Sunday, 15 May 2016

Future history

What traces of our lives will the mudlarkers and archaeologists of the future find on the Thames foreshore? There are some clues here. 



Less predictable is what they will think of them. After all, who would have thought 200 years ago that their discarded smoking paraphernalia would one day become jewellery



4 comments:

Ralph Hancock said...

The plastic objects will depolymerise and crumble in a few decades. But a supermarket trolley dumped in an acidic bog, and thus protected from rust, should do quite well.

Actually not much will survive from our flimsy age. In particular, there will be an almost total loss of written records, preserved as they are on fragile plastic media and cheap paper that disintegrates in sixty years. The internet will simply vanish as if it had never been. In contrast, books from before 1950 will still be legible a thousand years from now.
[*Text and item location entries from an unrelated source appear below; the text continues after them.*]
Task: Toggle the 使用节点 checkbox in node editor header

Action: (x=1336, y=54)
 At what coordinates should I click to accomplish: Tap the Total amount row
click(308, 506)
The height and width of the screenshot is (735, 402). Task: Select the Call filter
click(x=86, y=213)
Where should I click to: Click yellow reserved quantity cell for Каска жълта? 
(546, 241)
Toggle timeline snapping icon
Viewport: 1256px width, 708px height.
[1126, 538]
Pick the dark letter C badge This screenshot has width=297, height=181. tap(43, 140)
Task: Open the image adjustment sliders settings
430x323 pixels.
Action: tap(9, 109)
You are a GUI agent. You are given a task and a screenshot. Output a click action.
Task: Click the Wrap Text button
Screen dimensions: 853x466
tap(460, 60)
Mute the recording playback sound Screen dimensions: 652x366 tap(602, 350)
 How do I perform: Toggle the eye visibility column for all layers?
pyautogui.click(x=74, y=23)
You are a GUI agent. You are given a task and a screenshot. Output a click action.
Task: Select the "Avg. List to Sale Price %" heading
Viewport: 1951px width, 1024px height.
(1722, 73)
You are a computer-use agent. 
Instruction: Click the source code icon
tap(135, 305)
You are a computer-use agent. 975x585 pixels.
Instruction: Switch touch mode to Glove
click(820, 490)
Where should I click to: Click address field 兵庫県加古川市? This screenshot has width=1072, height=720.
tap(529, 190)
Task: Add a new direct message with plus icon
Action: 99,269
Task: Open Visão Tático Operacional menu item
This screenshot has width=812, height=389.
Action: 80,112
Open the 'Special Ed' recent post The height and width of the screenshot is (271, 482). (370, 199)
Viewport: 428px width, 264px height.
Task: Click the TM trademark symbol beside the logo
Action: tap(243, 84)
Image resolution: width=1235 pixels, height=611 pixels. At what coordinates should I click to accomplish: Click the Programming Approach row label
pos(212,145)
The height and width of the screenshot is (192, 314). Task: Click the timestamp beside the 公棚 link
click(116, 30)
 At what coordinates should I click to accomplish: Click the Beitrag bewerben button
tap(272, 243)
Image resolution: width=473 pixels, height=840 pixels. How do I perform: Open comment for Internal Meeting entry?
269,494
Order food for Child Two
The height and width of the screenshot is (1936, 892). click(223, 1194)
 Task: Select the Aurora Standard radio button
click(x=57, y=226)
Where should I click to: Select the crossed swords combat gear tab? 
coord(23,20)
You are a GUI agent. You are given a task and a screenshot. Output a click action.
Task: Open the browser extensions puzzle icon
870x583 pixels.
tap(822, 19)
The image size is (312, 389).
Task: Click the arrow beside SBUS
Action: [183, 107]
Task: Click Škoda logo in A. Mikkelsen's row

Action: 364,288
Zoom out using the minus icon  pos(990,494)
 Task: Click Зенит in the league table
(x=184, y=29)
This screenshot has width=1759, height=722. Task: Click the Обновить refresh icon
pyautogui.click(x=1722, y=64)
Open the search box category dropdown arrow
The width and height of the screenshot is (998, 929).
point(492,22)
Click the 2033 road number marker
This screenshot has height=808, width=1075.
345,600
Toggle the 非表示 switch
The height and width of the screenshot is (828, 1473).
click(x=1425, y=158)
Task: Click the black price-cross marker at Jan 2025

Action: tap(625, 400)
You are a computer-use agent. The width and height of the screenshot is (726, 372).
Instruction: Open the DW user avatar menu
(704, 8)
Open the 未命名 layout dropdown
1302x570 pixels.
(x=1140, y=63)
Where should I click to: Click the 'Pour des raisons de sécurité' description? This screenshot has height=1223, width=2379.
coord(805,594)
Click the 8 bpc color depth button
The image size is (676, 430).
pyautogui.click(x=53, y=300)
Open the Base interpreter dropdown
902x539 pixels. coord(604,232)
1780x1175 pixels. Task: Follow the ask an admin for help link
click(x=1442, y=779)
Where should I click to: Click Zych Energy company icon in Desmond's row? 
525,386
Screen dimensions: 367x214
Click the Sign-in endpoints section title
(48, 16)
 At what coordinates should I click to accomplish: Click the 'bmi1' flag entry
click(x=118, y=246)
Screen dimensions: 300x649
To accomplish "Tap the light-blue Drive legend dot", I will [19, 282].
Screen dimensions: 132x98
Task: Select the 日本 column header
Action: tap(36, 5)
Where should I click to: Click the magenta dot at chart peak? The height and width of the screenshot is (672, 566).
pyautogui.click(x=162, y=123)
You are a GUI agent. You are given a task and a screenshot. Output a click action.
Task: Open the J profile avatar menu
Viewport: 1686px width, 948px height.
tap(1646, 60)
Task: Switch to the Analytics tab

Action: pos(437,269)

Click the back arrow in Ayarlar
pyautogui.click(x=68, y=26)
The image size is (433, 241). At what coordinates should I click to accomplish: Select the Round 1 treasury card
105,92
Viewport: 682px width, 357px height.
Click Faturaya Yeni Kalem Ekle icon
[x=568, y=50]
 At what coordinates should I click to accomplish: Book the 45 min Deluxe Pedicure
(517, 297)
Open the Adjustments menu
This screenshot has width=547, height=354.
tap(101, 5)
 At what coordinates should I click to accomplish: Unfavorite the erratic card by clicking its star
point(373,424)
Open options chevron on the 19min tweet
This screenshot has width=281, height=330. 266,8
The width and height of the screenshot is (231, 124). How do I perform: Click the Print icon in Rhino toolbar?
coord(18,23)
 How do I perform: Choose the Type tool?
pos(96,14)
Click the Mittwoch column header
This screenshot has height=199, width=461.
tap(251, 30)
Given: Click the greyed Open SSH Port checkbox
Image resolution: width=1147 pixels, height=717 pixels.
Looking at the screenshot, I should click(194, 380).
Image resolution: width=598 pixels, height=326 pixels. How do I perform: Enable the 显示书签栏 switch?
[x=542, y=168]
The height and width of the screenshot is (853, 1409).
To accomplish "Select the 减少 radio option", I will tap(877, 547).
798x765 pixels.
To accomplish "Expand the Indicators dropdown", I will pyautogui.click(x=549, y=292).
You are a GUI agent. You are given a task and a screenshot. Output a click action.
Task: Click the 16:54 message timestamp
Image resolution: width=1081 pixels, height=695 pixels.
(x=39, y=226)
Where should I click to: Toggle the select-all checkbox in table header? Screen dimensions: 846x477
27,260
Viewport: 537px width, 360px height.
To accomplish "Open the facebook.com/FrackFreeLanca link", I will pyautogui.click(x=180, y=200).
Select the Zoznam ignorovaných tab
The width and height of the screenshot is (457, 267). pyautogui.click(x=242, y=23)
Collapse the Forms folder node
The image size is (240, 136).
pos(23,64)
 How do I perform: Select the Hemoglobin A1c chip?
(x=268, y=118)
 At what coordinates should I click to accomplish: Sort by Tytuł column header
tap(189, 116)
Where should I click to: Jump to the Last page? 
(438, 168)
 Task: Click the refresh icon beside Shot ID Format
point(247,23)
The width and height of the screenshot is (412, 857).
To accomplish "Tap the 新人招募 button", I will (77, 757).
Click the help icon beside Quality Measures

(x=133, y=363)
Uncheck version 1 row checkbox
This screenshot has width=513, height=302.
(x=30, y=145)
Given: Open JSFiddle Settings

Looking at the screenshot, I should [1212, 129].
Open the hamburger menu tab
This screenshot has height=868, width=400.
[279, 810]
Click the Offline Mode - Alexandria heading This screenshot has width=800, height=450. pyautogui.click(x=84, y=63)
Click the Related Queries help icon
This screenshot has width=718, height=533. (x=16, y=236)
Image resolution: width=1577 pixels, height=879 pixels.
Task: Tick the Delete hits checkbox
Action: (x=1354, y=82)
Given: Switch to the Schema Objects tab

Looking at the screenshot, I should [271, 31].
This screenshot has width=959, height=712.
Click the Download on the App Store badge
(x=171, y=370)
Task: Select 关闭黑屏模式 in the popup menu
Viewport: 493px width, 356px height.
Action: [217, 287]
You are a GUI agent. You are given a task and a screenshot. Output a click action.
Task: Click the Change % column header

One of the things that will last for a very long time is the huge granite blocks forming the abutments of Battersea Bridge. One of them is deeply engraved with the name BAZALGETTE, and future archaeologists will ponder over this mysterious deity whose name appears on many granite blocks found in the tidal swamp that was London.

umblepie said...


I apologise to Ralph Hancock if I have misunderstood his reference to BAZALGETTE, however future archaeologists need only to Google this word, and the answer is there!

HughB said...

Don't worry, when I wake from my cryogenic sleep I shall tell 'em all about it - course, I might exaggerate my own part in it - King Hugh? Emperor Hugh? Galaxy Commander Hugh? 😎

CarolineLD said...

Given the failure of our fragile digital technologies, and consequent disruption to cryogenic pods, maybe Freezer-Burn Hugh?